[Assigned task] The answer must consist only of the lines from the line with "Refund Policy (662, 2491)" to the line with "[UNTERRICHT] (1030, 192)", both included, exactly as they stand below.

[Records shown]
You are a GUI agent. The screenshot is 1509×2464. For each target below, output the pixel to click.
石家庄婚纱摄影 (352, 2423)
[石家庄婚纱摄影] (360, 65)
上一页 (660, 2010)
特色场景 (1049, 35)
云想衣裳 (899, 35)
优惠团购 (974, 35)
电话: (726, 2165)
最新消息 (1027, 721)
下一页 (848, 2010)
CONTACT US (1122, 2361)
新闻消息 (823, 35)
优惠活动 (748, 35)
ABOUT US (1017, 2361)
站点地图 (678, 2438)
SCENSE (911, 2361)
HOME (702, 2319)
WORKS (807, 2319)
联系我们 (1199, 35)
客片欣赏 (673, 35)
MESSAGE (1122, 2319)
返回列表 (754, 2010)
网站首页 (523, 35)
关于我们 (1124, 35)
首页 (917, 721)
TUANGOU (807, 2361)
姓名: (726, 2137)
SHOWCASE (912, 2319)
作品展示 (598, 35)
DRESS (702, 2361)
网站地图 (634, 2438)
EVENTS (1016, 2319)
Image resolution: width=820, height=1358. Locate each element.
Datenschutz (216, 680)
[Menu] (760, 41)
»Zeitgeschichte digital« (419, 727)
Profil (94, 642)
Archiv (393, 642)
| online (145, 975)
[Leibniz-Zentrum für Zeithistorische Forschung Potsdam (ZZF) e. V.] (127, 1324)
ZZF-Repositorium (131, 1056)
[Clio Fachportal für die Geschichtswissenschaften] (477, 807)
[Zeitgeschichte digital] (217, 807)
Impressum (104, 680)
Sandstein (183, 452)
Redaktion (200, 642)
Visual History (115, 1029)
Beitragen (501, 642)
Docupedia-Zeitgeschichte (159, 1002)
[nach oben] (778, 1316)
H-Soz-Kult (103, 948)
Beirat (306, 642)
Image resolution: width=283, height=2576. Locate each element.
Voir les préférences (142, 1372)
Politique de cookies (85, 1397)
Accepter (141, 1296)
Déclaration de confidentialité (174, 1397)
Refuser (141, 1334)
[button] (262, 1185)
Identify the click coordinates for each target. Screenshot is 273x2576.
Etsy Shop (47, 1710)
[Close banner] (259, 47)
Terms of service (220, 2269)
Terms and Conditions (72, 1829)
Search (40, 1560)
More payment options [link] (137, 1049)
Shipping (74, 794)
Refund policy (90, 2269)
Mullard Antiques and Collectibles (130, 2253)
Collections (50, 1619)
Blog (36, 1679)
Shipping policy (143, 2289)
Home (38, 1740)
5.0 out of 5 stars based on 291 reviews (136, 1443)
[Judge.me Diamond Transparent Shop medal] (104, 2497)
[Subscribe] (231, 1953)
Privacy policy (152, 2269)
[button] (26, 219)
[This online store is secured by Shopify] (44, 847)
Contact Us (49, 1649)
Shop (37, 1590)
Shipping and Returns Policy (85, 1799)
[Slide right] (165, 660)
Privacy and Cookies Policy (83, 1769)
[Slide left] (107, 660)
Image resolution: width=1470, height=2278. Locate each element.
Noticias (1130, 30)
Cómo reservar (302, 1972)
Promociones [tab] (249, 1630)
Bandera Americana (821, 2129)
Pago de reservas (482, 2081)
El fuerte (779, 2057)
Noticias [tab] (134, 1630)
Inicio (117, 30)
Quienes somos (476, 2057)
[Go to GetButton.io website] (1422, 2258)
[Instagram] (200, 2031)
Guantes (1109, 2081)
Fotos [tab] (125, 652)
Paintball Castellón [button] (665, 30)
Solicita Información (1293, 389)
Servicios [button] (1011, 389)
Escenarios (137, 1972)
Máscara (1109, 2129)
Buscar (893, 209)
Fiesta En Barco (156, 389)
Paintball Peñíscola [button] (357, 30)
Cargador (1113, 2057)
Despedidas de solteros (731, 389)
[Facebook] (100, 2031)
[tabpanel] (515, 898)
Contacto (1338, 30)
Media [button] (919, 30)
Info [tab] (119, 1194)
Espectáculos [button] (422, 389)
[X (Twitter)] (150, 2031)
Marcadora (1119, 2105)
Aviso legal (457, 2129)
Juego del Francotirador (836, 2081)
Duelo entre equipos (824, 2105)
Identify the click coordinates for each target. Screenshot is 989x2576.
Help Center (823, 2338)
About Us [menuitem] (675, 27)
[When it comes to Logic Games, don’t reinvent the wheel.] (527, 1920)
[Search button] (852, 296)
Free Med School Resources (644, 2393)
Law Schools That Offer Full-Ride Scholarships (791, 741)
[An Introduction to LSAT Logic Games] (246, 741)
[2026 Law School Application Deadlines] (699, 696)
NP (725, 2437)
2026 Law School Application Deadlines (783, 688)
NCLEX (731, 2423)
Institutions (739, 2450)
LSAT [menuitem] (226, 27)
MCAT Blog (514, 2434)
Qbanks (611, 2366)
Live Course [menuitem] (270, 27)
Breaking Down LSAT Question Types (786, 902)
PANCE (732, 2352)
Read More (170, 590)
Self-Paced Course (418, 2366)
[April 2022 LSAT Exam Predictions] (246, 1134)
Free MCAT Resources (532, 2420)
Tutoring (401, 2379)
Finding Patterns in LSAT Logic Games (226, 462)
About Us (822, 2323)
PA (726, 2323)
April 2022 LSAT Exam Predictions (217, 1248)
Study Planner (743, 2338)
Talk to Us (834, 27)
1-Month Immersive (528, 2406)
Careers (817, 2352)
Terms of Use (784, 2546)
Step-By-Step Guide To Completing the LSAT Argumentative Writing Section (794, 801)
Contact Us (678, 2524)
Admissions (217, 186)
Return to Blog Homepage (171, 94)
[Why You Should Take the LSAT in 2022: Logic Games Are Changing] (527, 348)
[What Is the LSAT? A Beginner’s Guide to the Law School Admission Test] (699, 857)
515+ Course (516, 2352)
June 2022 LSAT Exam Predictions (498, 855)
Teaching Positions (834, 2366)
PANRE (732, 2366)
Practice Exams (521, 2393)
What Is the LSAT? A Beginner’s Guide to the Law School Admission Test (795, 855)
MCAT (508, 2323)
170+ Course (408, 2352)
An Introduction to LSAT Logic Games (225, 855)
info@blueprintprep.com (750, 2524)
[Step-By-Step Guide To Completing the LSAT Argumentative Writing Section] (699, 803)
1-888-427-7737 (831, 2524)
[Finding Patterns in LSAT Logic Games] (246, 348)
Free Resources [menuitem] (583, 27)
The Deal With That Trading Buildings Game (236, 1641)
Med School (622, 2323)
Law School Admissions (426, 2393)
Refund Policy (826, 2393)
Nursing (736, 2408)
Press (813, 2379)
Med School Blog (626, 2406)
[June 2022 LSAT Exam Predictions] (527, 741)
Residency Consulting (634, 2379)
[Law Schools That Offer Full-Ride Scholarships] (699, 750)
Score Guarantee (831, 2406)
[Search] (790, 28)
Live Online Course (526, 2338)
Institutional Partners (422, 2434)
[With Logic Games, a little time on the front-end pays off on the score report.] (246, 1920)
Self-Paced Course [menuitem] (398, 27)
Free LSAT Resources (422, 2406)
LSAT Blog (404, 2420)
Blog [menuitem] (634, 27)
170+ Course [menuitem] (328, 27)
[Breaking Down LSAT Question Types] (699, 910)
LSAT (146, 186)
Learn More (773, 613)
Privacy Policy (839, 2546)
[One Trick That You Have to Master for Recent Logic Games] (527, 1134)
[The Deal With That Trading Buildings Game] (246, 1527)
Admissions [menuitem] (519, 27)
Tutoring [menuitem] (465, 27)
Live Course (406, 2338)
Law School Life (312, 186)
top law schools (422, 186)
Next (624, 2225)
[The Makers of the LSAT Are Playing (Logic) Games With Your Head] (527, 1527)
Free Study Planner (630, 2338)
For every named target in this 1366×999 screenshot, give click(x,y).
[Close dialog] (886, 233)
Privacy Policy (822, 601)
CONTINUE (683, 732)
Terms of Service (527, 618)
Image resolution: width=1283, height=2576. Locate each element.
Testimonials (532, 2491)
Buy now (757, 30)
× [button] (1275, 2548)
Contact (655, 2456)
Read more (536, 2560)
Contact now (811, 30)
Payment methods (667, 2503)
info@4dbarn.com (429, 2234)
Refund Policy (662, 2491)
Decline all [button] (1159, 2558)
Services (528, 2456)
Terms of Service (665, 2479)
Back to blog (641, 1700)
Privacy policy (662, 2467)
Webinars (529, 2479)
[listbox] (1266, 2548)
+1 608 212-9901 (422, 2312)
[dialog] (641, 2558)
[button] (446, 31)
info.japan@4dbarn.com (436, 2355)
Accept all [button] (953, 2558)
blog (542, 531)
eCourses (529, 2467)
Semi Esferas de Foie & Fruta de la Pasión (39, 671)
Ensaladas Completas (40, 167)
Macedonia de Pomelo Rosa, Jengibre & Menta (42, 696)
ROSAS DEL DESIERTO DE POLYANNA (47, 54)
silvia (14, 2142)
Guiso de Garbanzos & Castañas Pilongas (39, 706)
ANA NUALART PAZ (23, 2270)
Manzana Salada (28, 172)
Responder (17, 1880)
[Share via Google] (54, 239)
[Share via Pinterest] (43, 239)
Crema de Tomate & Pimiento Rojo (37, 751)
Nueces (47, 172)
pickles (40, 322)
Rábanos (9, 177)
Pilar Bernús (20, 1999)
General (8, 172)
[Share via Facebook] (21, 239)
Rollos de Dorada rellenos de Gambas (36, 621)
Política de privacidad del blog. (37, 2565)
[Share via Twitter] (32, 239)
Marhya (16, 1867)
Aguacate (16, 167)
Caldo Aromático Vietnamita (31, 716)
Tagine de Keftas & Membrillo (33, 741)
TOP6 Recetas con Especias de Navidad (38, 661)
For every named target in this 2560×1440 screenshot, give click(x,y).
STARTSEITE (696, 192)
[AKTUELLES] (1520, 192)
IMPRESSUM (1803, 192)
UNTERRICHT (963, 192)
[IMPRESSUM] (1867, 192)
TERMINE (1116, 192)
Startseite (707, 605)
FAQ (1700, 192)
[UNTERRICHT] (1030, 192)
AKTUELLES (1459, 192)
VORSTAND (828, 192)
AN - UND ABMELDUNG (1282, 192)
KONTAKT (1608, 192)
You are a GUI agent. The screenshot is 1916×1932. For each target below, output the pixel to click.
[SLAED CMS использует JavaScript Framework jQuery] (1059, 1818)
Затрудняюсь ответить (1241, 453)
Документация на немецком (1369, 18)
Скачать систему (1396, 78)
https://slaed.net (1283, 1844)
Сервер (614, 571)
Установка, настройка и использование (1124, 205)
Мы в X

[Response to the exercise]
Refund Policy (662, 2491)
Decline all [button] (1159, 2558)
Services (528, 2456)
Terms of Service (665, 2479)
Back to blog (641, 1700)
Privacy policy (662, 2467)
Webinars (529, 2479)
[listbox] (1266, 2548)
+1 608 212-9901 (422, 2312)
[dialog] (641, 2558)
[button] (446, 31)
info.japan@4dbarn.com (436, 2355)
Accept all [button] (953, 2558)
blog (542, 531)
eCourses (529, 2467)
Semi Esferas de Foie & Fruta de la Pasión (39, 671)
Ensaladas Completas (40, 167)
Macedonia de Pomelo Rosa, Jengibre & Menta (42, 696)
ROSAS DEL DESIERTO DE POLYANNA (47, 54)
silvia (14, 2142)
Guiso de Garbanzos & Castañas Pilongas (39, 706)
ANA NUALART PAZ (23, 2270)
Manzana Salada (28, 172)
Responder (17, 1880)
[Share via Google] (54, 239)
[Share via Pinterest] (43, 239)
Crema de Tomate & Pimiento Rojo (37, 751)
Nueces (47, 172)
pickles (40, 322)
Rábanos (9, 177)
Pilar Bernús (20, 1999)
General (8, 172)
[Share via Facebook] (21, 239)
Rollos de Dorada rellenos de Gambas (36, 621)
Política de privacidad del blog. (37, 2565)
[Share via Twitter] (32, 239)
Marhya (16, 1867)
Aguacate (16, 167)
Caldo Aromático Vietnamita (31, 716)
Tagine de Keftas & Membrillo (33, 741)
TOP6 Recetas con Especias de Navidad (38, 661)
For every named target in this 2560×1440 screenshot, give click(x,y).
STARTSEITE (696, 192)
[AKTUELLES] (1520, 192)
IMPRESSUM (1803, 192)
UNTERRICHT (963, 192)
[IMPRESSUM] (1867, 192)
TERMINE (1116, 192)
Startseite (707, 605)
FAQ (1700, 192)
[UNTERRICHT] (1030, 192)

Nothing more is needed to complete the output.